▸ **RECORDS PROVIDED**:
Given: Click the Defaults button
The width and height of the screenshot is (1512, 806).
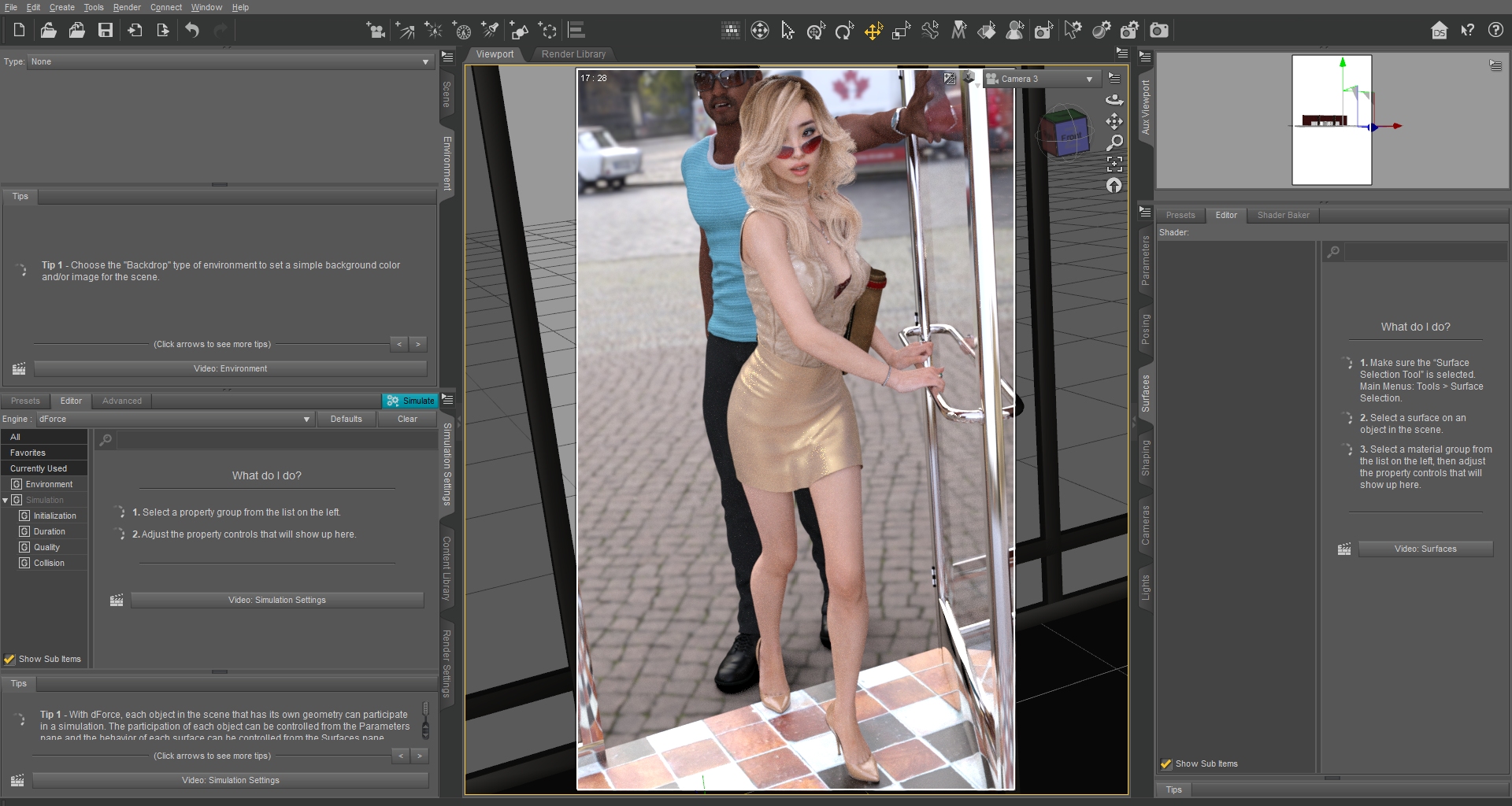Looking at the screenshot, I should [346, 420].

* * *

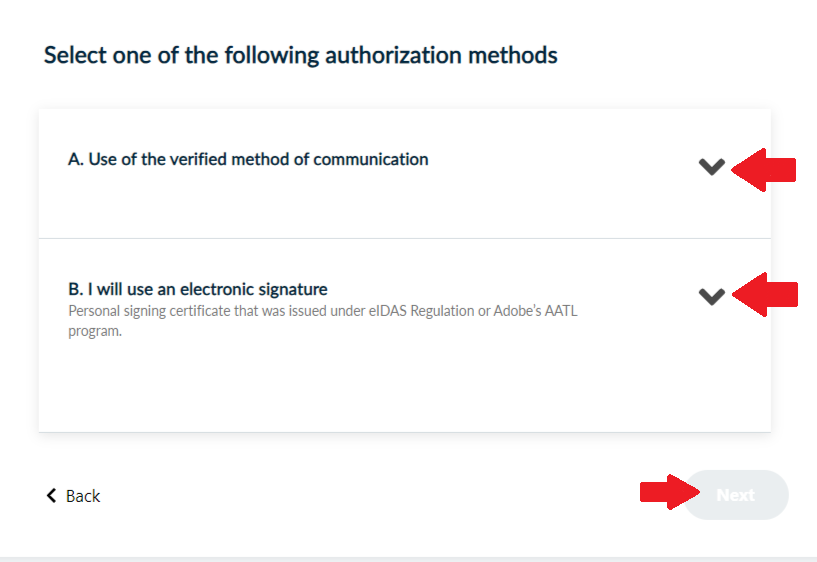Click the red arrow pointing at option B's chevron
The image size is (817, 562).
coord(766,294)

▸ **OBJECTIVE**: Please rewrite the lines starting at the one that contains "Given: Click the Defaults button" and ending after the one that contains "Looking at the", with "Defaults button" renamed to "Reset button" and everything else unchanged. Leave the pictures out.

▸ **RIGHT ANSWER**:
Given: Click the Reset button
The width and height of the screenshot is (1512, 806).
Looking at the screenshot, I should [346, 420].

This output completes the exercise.